*Exercise:* Take the entries from the line that has "Click video icon for 357.202500814 file" through the line that has "will click(468, 184).", and write those lines out again with "Vimeo" substituted for "YouTube" and nothing else altered.
* START *
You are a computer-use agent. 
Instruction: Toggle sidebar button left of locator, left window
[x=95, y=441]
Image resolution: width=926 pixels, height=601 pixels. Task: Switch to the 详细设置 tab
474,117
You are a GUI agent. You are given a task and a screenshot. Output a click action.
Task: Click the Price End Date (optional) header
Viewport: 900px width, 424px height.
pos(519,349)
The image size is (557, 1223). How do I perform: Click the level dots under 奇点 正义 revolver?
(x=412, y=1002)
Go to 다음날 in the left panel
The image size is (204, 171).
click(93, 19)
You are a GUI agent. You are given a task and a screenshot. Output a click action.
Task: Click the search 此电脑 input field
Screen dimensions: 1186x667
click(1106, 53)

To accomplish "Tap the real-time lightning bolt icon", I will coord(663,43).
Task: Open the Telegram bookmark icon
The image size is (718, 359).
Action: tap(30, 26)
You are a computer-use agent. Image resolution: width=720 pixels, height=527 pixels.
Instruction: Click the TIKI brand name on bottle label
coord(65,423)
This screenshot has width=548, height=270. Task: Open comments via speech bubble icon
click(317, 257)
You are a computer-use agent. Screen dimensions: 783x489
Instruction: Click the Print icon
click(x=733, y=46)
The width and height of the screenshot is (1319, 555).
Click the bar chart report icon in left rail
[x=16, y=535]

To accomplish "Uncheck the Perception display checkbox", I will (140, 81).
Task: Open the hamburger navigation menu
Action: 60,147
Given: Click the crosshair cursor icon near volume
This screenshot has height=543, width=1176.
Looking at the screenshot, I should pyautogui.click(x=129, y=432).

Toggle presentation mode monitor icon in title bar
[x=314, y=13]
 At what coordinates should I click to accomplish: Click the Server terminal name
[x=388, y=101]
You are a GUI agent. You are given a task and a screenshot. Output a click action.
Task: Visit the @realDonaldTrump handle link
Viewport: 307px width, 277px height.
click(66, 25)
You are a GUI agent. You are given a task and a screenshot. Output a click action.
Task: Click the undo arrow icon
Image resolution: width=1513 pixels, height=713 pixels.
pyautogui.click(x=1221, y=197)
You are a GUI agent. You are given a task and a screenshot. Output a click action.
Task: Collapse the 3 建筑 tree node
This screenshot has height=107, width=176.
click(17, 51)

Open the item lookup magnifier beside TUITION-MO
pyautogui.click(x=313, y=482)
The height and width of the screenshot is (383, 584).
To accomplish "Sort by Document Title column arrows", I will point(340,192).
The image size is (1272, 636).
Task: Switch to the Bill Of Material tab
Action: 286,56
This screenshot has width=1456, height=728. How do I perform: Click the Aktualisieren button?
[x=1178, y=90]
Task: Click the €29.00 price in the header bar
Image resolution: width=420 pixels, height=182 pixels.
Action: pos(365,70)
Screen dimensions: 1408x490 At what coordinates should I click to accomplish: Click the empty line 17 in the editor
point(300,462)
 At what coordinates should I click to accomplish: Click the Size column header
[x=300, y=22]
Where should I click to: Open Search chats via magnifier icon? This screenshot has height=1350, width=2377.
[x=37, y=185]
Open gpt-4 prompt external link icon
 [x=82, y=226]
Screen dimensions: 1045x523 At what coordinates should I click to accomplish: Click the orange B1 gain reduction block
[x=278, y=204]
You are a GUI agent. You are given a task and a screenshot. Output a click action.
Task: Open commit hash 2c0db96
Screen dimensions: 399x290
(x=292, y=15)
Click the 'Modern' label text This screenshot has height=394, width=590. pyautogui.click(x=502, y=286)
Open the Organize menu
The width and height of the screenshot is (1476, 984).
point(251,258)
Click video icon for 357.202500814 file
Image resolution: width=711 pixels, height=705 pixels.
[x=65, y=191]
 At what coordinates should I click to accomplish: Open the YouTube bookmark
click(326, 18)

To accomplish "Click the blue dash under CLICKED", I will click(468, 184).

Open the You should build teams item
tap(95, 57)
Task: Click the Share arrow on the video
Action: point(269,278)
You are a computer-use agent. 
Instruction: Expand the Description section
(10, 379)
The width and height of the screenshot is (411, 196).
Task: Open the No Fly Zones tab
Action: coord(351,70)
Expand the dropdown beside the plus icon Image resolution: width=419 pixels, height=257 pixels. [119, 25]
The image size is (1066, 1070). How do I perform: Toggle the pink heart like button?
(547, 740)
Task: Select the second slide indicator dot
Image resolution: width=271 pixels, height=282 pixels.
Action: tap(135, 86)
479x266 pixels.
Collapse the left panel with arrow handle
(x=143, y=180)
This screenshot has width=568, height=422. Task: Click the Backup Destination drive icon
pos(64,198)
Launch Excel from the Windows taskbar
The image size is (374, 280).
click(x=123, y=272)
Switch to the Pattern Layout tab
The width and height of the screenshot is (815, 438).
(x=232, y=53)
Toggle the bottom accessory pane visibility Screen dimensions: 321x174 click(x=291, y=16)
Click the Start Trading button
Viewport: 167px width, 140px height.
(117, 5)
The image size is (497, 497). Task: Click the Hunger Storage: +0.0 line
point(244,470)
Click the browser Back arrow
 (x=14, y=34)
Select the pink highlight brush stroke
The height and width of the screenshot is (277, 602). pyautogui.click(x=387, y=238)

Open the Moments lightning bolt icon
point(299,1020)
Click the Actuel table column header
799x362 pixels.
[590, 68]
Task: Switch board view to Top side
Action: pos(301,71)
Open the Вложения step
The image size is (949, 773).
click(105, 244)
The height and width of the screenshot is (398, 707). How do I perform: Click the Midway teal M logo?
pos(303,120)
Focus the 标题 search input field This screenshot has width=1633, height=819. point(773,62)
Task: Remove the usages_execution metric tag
* END *
*Finished answer:*
Click video icon for 357.202500814 file
Image resolution: width=711 pixels, height=705 pixels.
[x=65, y=191]
 At what coordinates should I click to accomplish: Open the Vimeo bookmark
click(326, 18)

To accomplish "Click the blue dash under CLICKED", I will click(468, 184).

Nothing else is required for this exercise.